The trouble with this black box maneuver — of which the show has grown overfond — isn't just that it's a cheat that excuses the writers from tackling the hard transitions that make a series great. In fact, the only thing worse than crucial Conversations That Must Have Happened is the presumption that otherwise no one talks to each other offscreen. I'm sorry, but there's no way that Jaime hasn't turned to Cersei when they're in bed and said, "Hey, you've been kinda cagey about your plans with this Euron guy. You keep talking about marrying him. What gives?" There's no way Sansa and Arya and Bran haven't sat at the dinner table and talked — however awkwardly — about things.
Those omissions mess with characterization. "The Dragon and the Wolf" was delightful in many ways, but in this respect, it's no different. Cersei's double fakeout seemed like great stuff as it was happening, and Lena Headey was magnificent in that scene with Tyrion. In hindsight, though, none of the plans on the table made much sense. Plenty has been written about how Tyrion's plan to convince Cersei to join Jon and Daenerys by showing her a wight seemed unlikely to work. Sure enough, it doesn't: Cersei walks away from the negotiating table. Fine: This seems to show that the writers recognize that Tyrion's plan was pretty crummy.
But then Tyrion, undaunted, and fully aware that he's her least favorite person, decides at great personal risk to go back and convince her. Against all odds, he seems to succeed! Now at first, this felt to me like the show putting its thumb on the scales and showing Tyrion's extremely high-risk plan working. (Although the wight demonstration was more effective than I expected, I have to admit.) I honestly would have accepted it, too: The tension in that scene was so intense and raw that I could almost have believed feelings running that high could generate an unexpected outcome.
But no! It turns out he never had a prayer! Cersei's intensity of feeling in her scene with him was all an act; she was calculating and strategic throughout, and only pretending to agree. She planned for Tyrion to detect her pregnancy (which could also be fake).

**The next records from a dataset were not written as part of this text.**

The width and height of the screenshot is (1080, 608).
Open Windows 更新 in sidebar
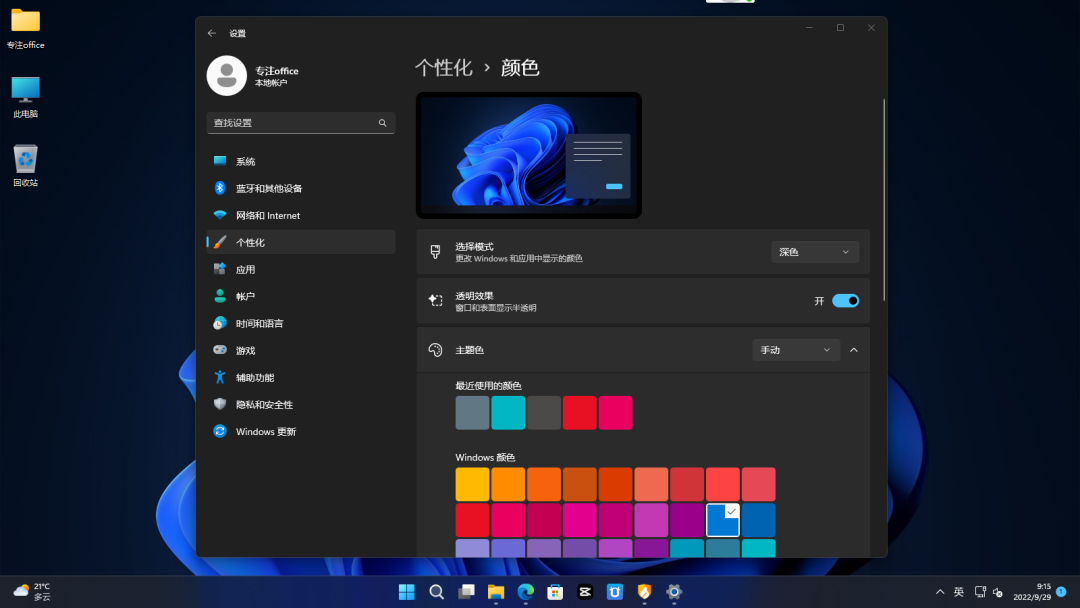265,431
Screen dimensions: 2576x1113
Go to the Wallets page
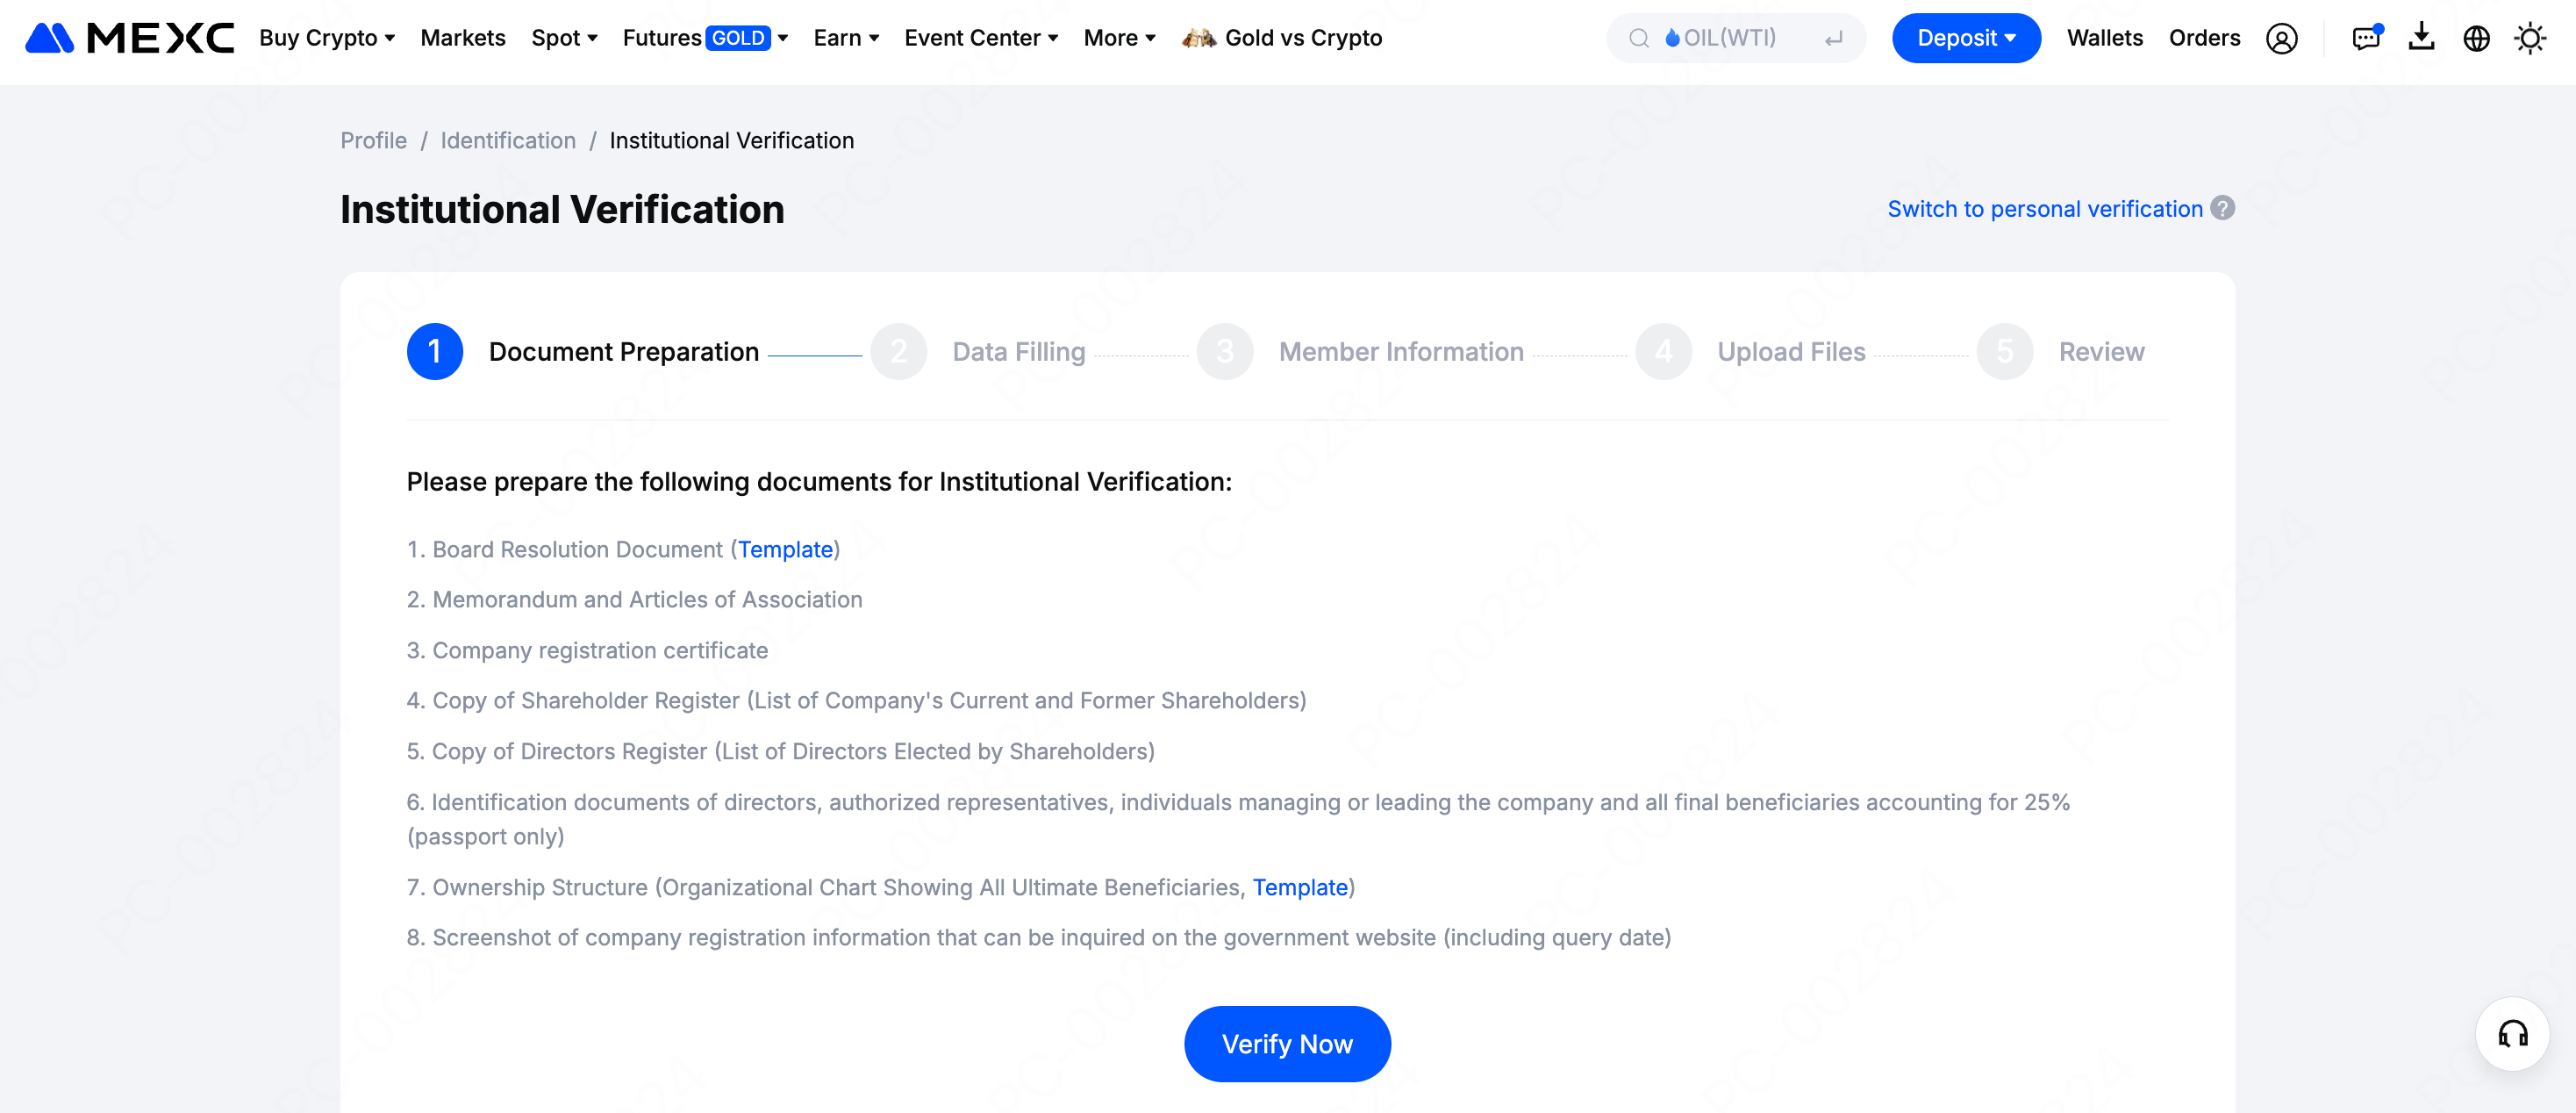pyautogui.click(x=2104, y=38)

She outsmarted him by planning to do none of the things she promised.
This, too, seemed cunning in the moment! But there is a problem with Cersei's plan. If she promised to send troops — which no one asked her to do, by the way — and then she just doesn't send them, it buys her … what? A few days before someone notices? The plan might have worked if she hadn't gone the extra mile and promised to march north with her enemies. As it stands, it seems like her deception would be pretty easy to detect quickly, even if Jaime weren't defecting. The double fakeout that initially scanned as a demonstration of Cersei's strategic brilliance turned out to be kind of disappointing. And the black box that framed it turned out not to contain much.
In the meantime, the wall has crumbled. The spell is gone. And while we have no direct confirmation as to whether Tormund and Beric died in the Night King's demolition, there are clues. Sometimes, when I try to understand a show's motives, I play a little game. I assume the worst. Game of Thrones has become a show where people don't die offscreen — they barely even die onscreen. And the worst reason the show could possibly have for not showing two beloved characters dying in a spectacle specifically engineered to look as lethal and inescapable as possible is the cheap uncertainty a black box provides — which will no doubt be used to surprise us.